#### Selection:
M'Culloch v. Maryland[i]:
The Necessary and Proper Clause and the Jefferson-Hamilton Duel
It is believed by some constitutional law scholars that the most important opinion of the scores written by John Marshall during his more than thirty years as Chief Justice was M'Culloch v. Maryland,[ii] the first case to rule on the meaning of the Necessary and Proper Clause.
At the Constitutional Convention of 1787, the delegates were faced with the task of providing the government-to-be with specifically enumerated delegated powers. As to those of Congress, Article I, Section 8, lists dozens. For example, Clause 8 delegates to Congress the power “To promote the Progress of Science and useful Arts, by securing for limited Times to Authors and Inventors the exclusive Right to their respective Writings and Discoveries.”
All well and good, but how was Congress supposed to accomplish that? Indeed, how was Congress supposed to organize the new government and implement the many tasks delegated to it?
The question was of crucial importance because under the earlier, no longer acceptable, Articles of Confederation, it had been provided that “Each state retains its sovereignty, freedom and independence, and every Power, Jurisdiction and right, which is not by this confederation expressly delegated to the United States, in Congress assembled.”[iii]
The Convention’s Committee on Detail considered the question. One idea was simply to vest Congress with the power to “organize the government.” Another was what became the Necessary and Proper Clause. Congress was empowered:
To make all Laws which shall be necessary and proper for carrying into Execution the foregoing Powers, and all other Powers vested by this Constitution in the [federal] Government of the United States, or in any Department or Officer thereof.
These 39 words made a lot of people very unhappy. They still do.
In the heated controversy over ratification of the Constitution, there was vociferous opposition to the clause, mainly because it was seen as negating the principle of enumerated powers which conceptually underlay the Constitution generally and Article I, Section 8 in particular.[iv]
Certainly, the Necessary and Proper Clause was needed to enable the new government to get itself organized. That’s why among the first things the first Congress did was to establish the structure and staffing of the federal judicial system.
There were those Federalists, however, who read the Necessary and Proper Clause much more broadly, among them co-author of the pro-ratification essays called The Federalist, Alexander Hamilton.
Accordingly, as Secretary of the Treasury, in 1790 Hamilton lobbied Congress to charter a national bank, concededly not an enumerated power of Congress under Article I, Section 8, of the Constitution, nor indisputably a “let’s get organized” power such as building post offices. Hamilton wanted the bank for the purpose of dealing with the nation’s monetary and economic systems.[v]
Hamilton prevailed, the bank was chartered, but its charter lapsed about twenty years later and was not renewed.

#### Stored records:
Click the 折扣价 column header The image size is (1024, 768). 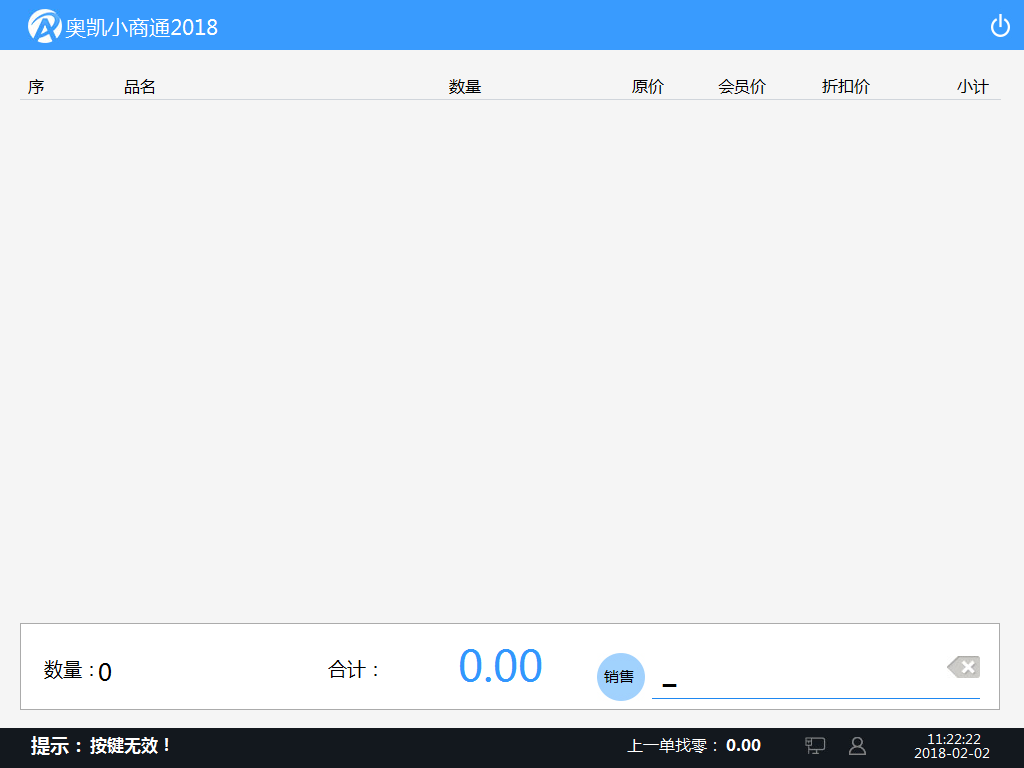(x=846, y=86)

==

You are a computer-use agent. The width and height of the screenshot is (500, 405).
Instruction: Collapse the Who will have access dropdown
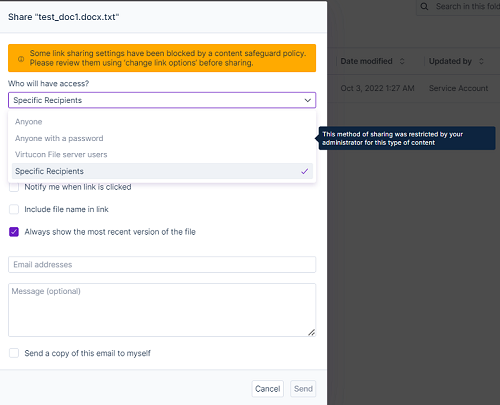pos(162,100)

#### Requirement A:
Name every person mentioned in the passage on M'Culloch v. Maryland, including its heading.
#### Requirement B:
Summarize the passage on M'Culloch v. Maryland in two sentences.
Use only the passage on M'Culloch v. Maryland.

#### Final result A:
Jefferson, John Marshall, Alexander Hamilton

#### Final result B:
The Constitutional Convention gave Congress the power to make all laws necessary and proper for carrying out its enumerated powers, and opponents argued during ratification that this clause negated the principle of enumerated powers. Some Federalists, including Alexander Hamilton, read the clause broadly, and in 1790 Hamilton persuaded Congress to charter a national bank, though the bank's charter lapsed about twenty years later and was not renewed.